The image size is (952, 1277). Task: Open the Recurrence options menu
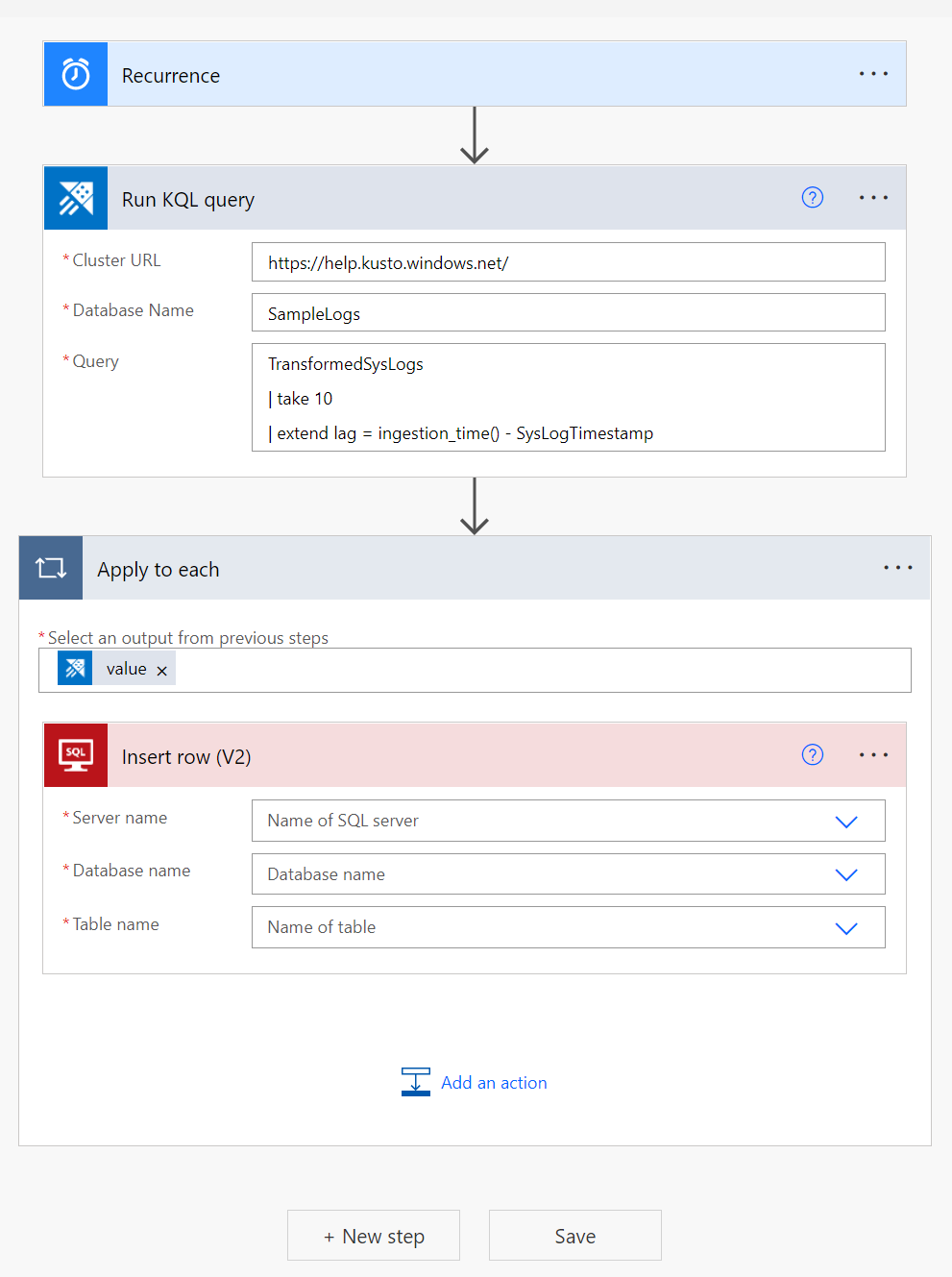872,73
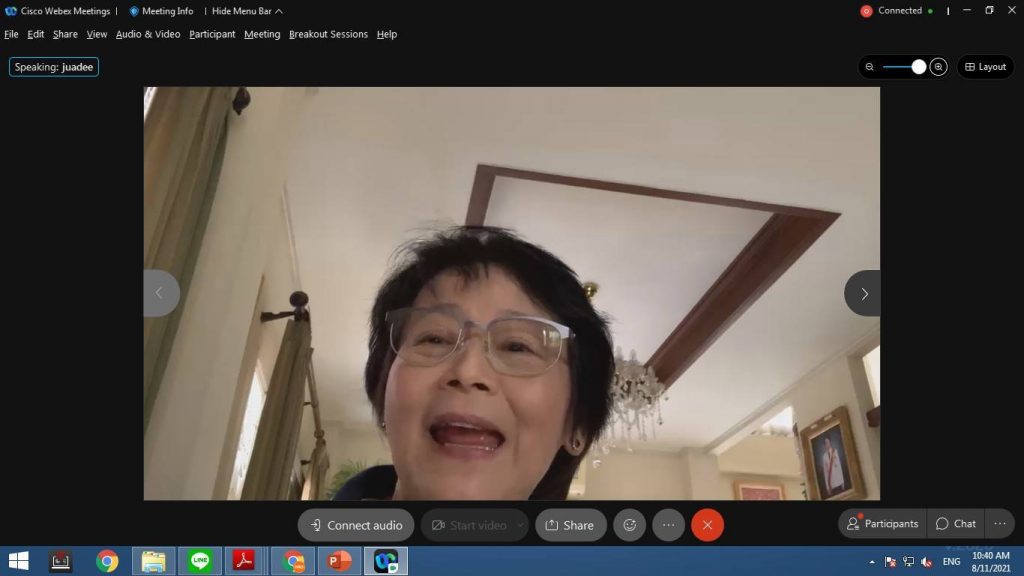
Task: Go to next video page arrow
Action: click(x=863, y=294)
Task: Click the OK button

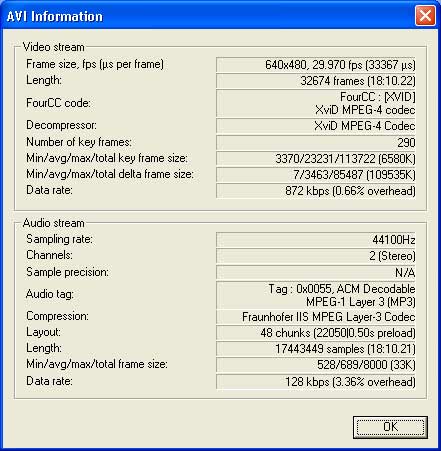Action: (x=390, y=427)
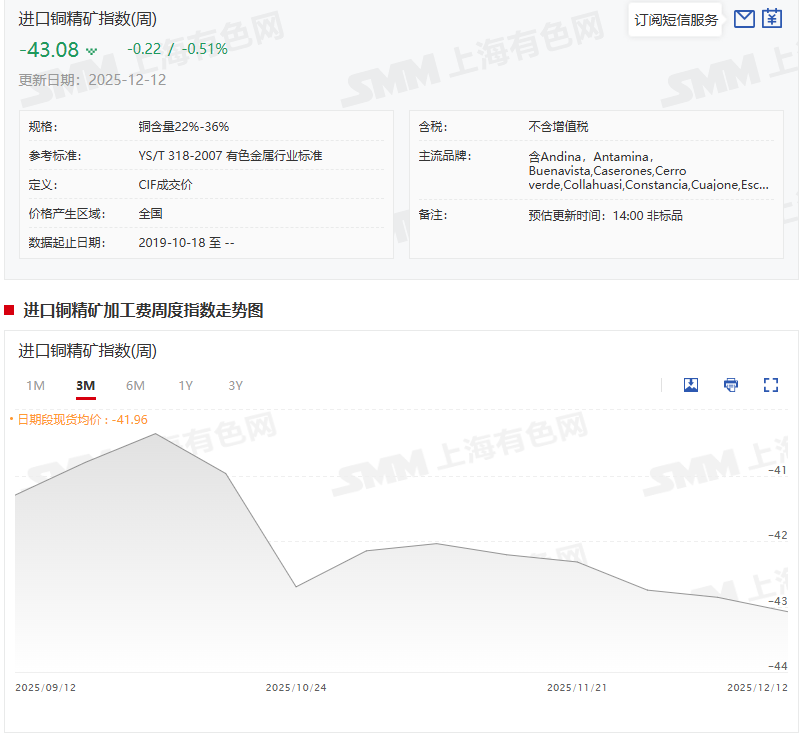Viewport: 808px width, 739px height.
Task: Click the 订阅短信服务 tooltip button
Action: [676, 20]
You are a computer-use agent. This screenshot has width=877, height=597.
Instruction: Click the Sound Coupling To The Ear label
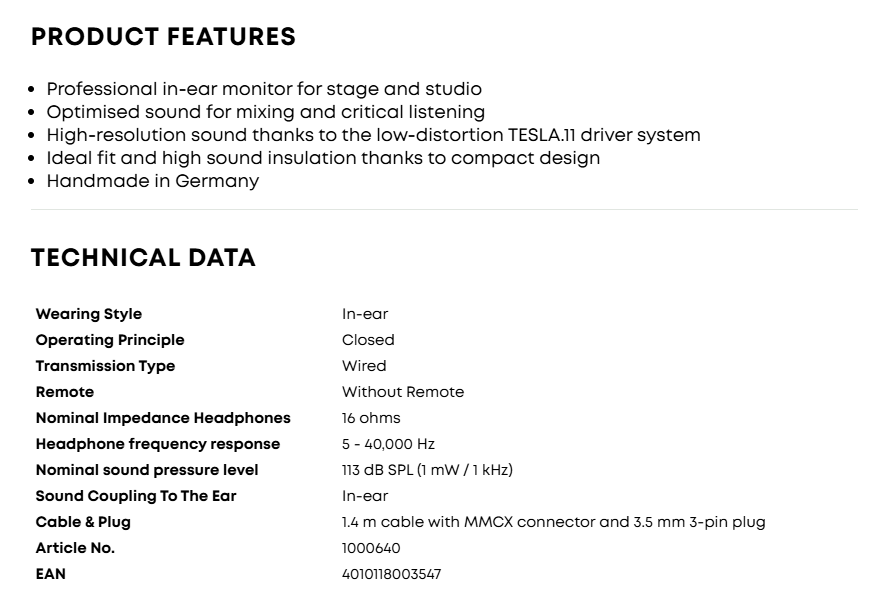click(136, 496)
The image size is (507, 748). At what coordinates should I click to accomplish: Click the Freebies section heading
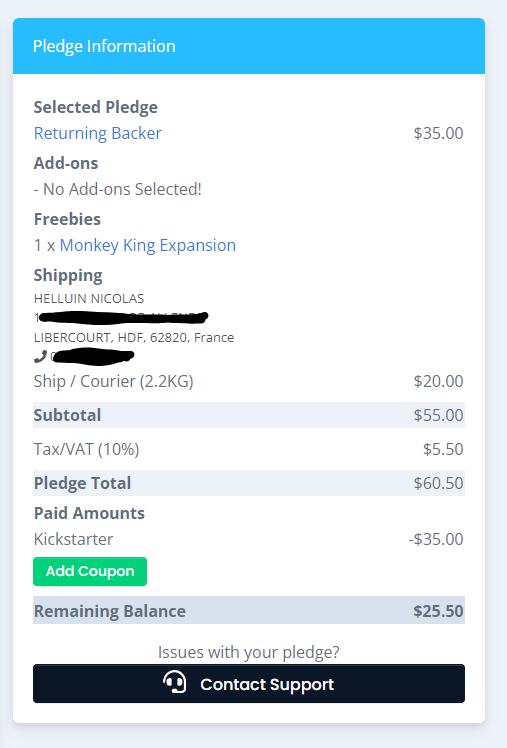click(67, 219)
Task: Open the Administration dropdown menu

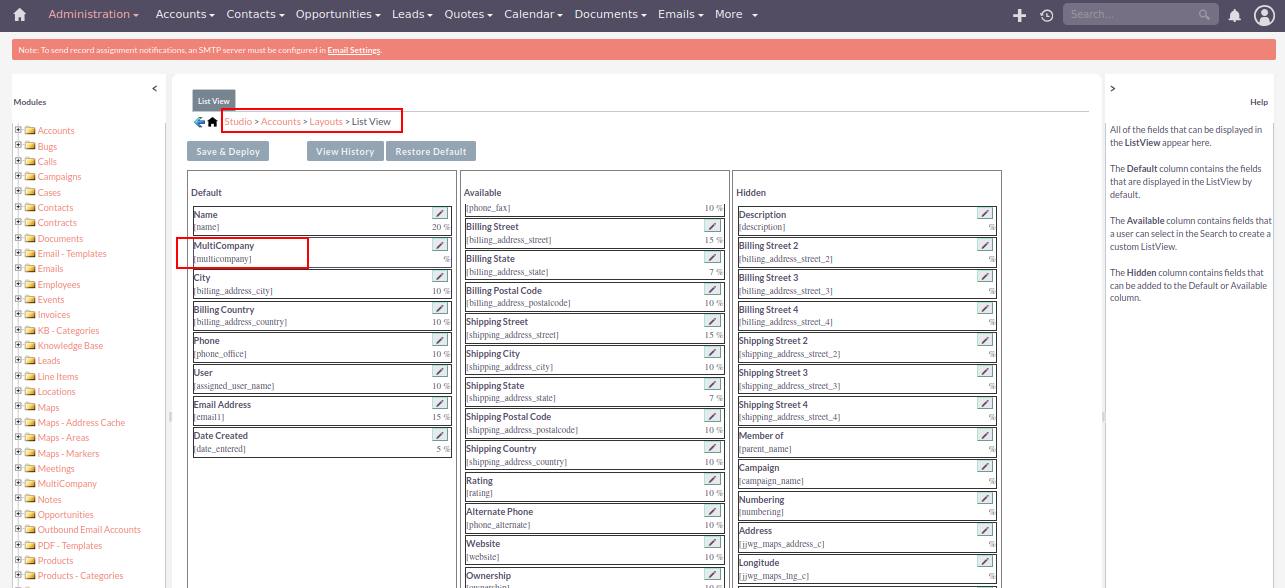Action: [93, 15]
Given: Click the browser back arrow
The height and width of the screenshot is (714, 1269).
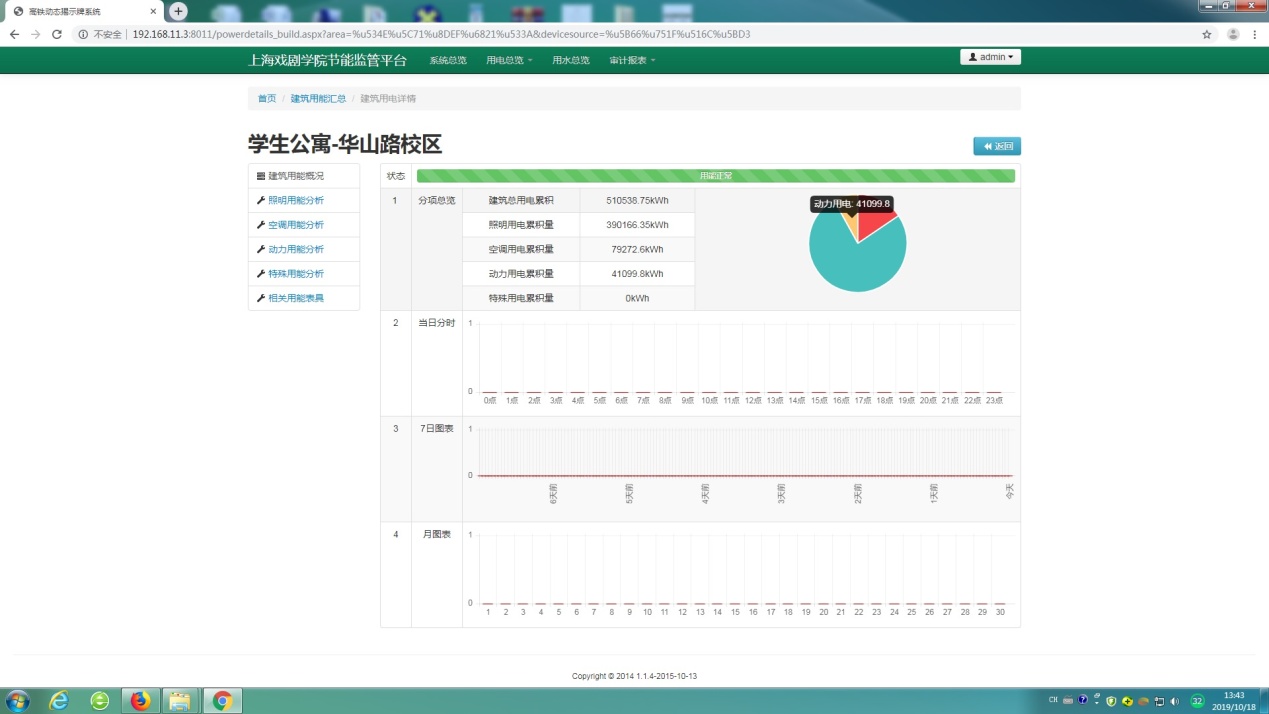Looking at the screenshot, I should [14, 34].
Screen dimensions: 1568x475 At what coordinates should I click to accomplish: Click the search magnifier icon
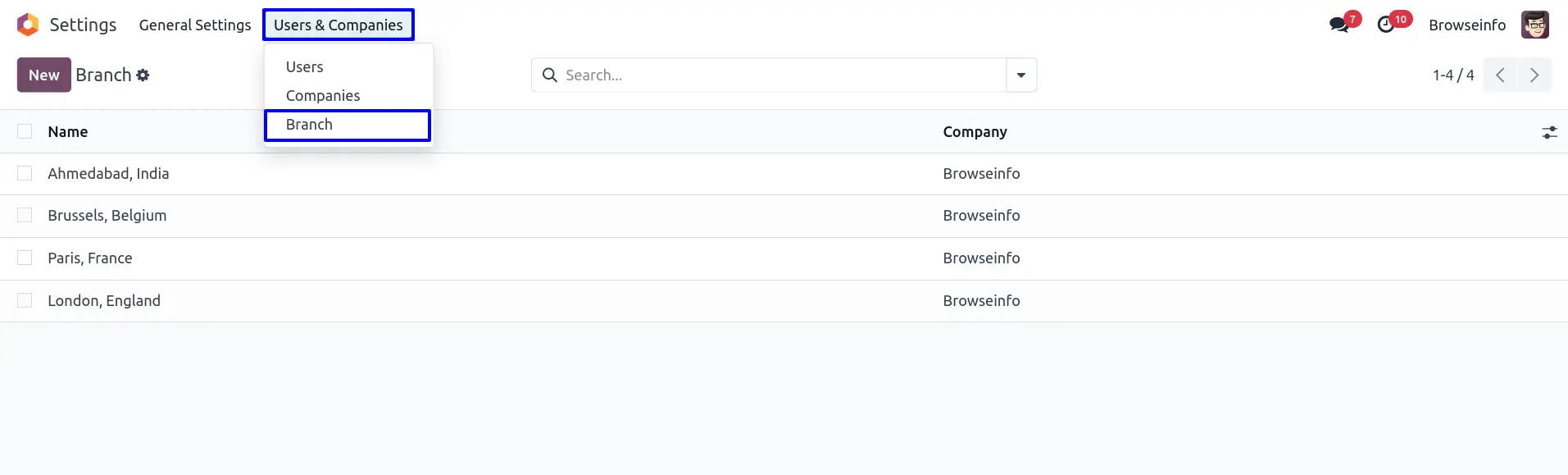pyautogui.click(x=550, y=75)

Activity:
Find the line with "Screen dimensions: 1568x475". Return it and each line after it through the end of the data, exactly, without pictures.

Answer to this problem:
Screen dimensions: 1568x475 At what coordinates should I click to accomplish: Click the search magnifier icon
pyautogui.click(x=550, y=75)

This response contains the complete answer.